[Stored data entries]
• • • • •

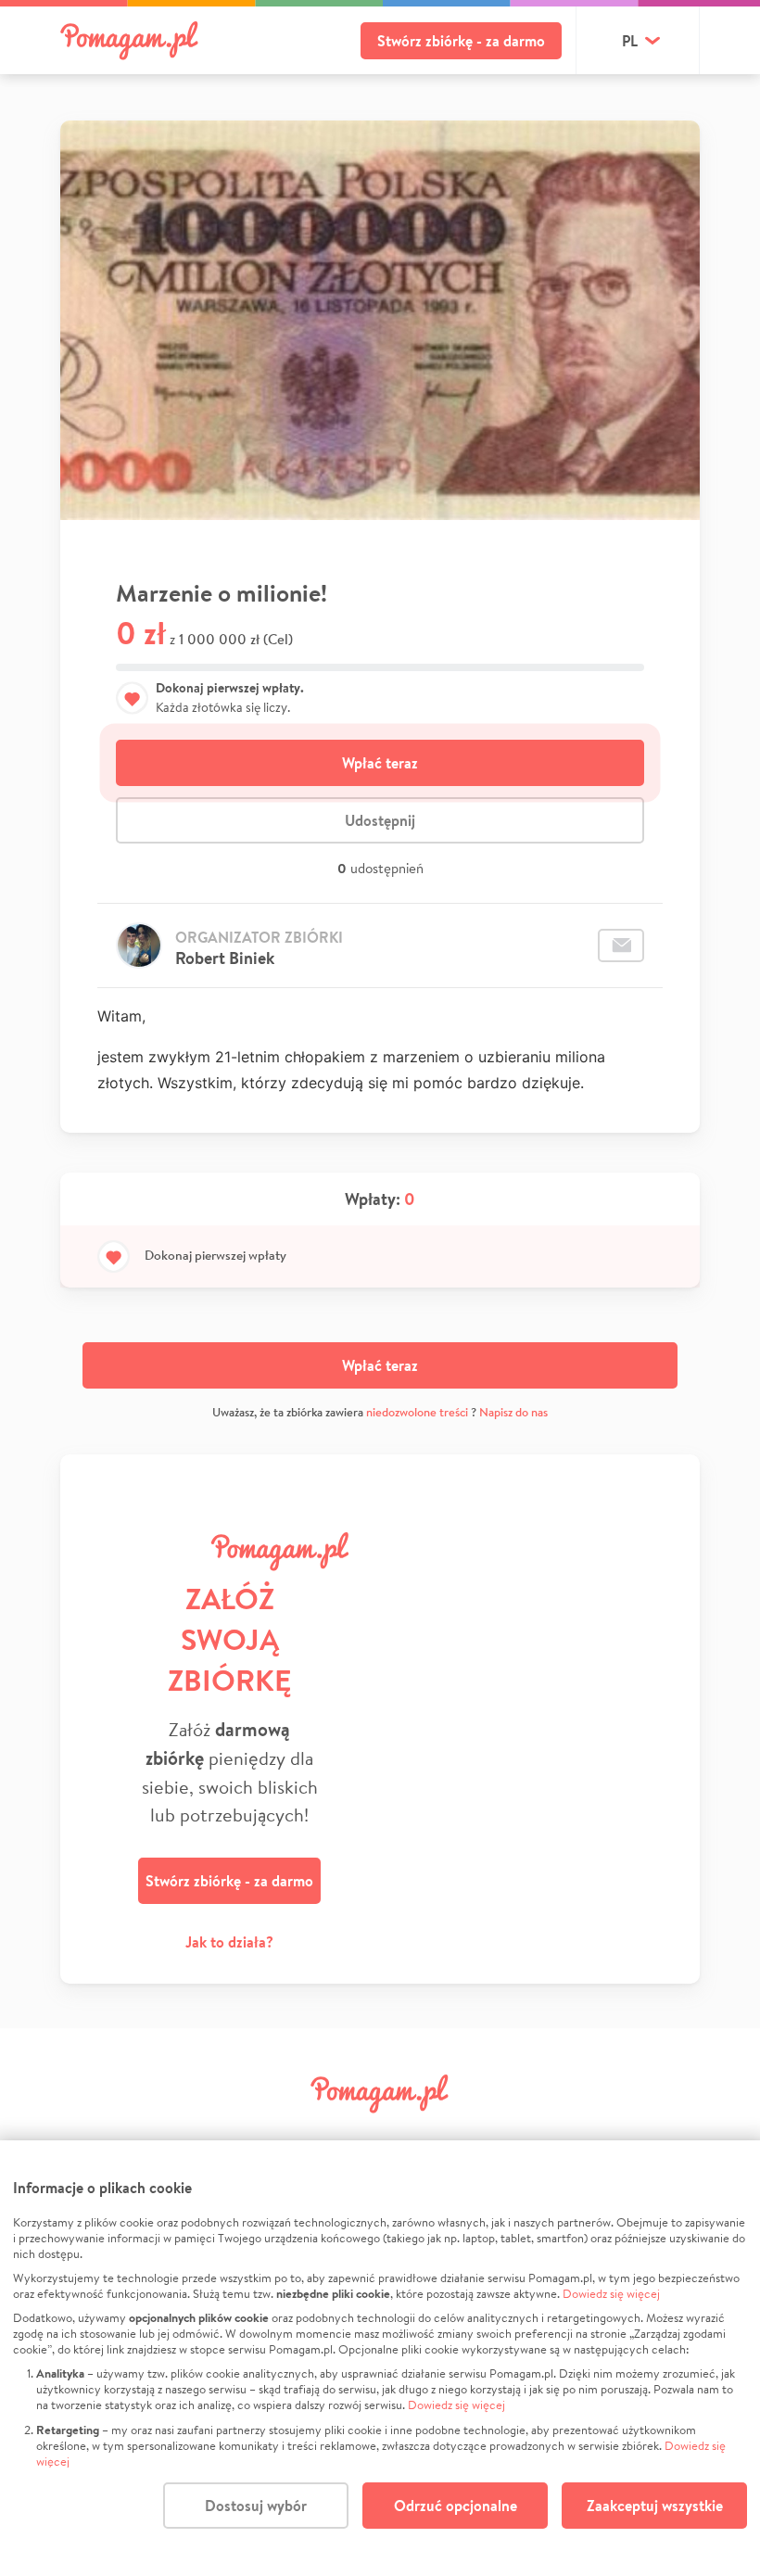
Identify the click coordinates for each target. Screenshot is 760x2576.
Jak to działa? (229, 1942)
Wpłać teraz (380, 763)
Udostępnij (380, 820)
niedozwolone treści (417, 1412)
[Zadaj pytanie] (621, 945)
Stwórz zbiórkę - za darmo (461, 41)
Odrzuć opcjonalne (455, 2505)
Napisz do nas (513, 1412)
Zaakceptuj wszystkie (655, 2505)
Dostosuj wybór (256, 2505)
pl (630, 41)
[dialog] (380, 2358)
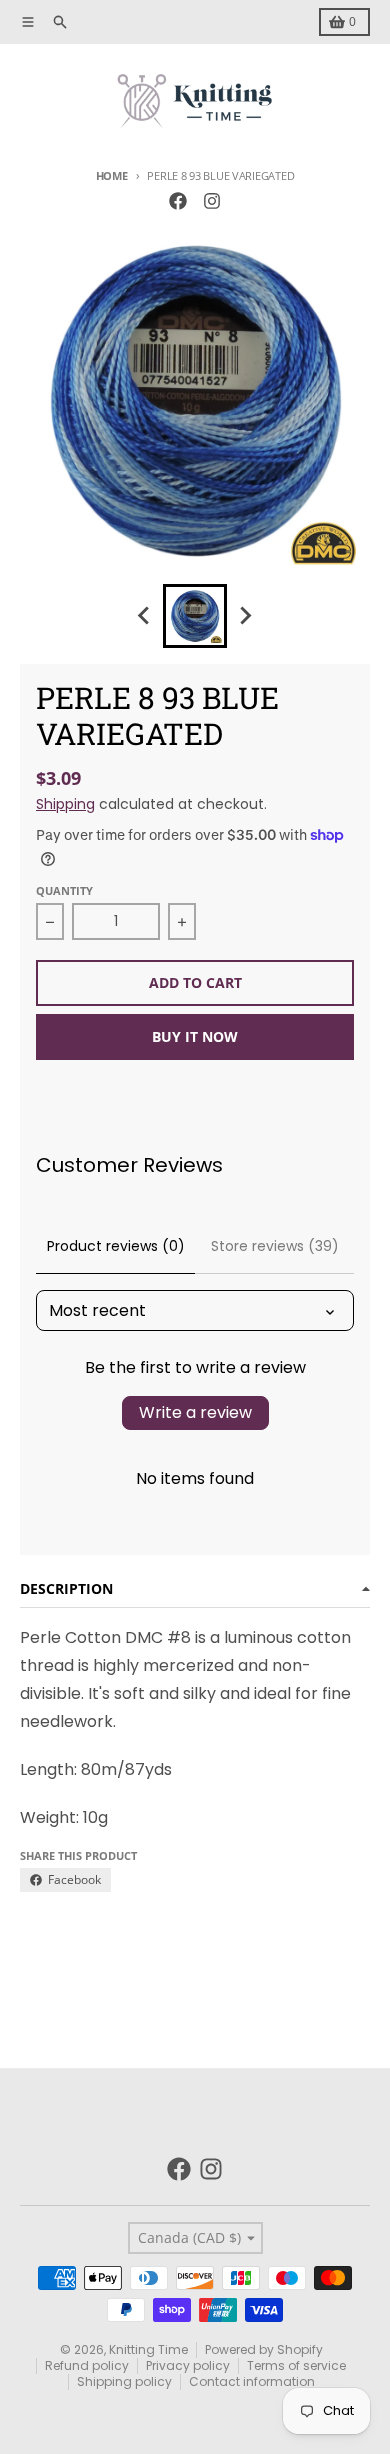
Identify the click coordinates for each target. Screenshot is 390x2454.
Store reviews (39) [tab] (275, 1246)
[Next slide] (245, 616)
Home (112, 175)
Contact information (252, 2381)
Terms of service (296, 2365)
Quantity (64, 890)
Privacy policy (188, 2365)
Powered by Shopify (264, 2349)
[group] (195, 616)
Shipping (65, 804)
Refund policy (87, 2365)
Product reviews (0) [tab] (116, 1246)
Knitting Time (148, 2349)
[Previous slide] (145, 616)
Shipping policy (124, 2381)
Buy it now (195, 1036)
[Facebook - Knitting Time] (178, 201)
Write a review (195, 1412)
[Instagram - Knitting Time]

• • • • •

**TASK BRIEF**
Keep the pictures out and write out the records exactly.

**ANSWER TO THIS EXERCISE**
Identify the click coordinates for each target. Screenshot is 760x2576.
Jak to działa? (229, 1942)
Wpłać teraz (380, 763)
Udostępnij (380, 820)
niedozwolone treści (417, 1412)
[Zadaj pytanie] (621, 945)
Stwórz zbiórkę - za darmo (461, 41)
Odrzuć opcjonalne (455, 2505)
Napisz do nas (513, 1412)
Zaakceptuj wszystkie (655, 2505)
Dostosuj wybór (256, 2505)
pl (630, 41)
[dialog] (380, 2358)
Identify the click coordinates for each target. Screenshot is 390x2454.
Store reviews (39) [tab] (275, 1246)
[Next slide] (245, 616)
Home (112, 175)
Contact information (252, 2381)
Terms of service (296, 2365)
Quantity (64, 890)
Privacy policy (188, 2365)
Powered by Shopify (264, 2349)
[group] (195, 616)
Shipping (65, 804)
Refund policy (87, 2365)
Product reviews (0) [tab] (116, 1246)
Knitting Time (148, 2349)
[Previous slide] (145, 616)
Shipping policy (124, 2381)
Buy it now (195, 1036)
[Facebook - Knitting Time] (178, 201)
Write a review (195, 1412)
[Instagram - Knitting Time]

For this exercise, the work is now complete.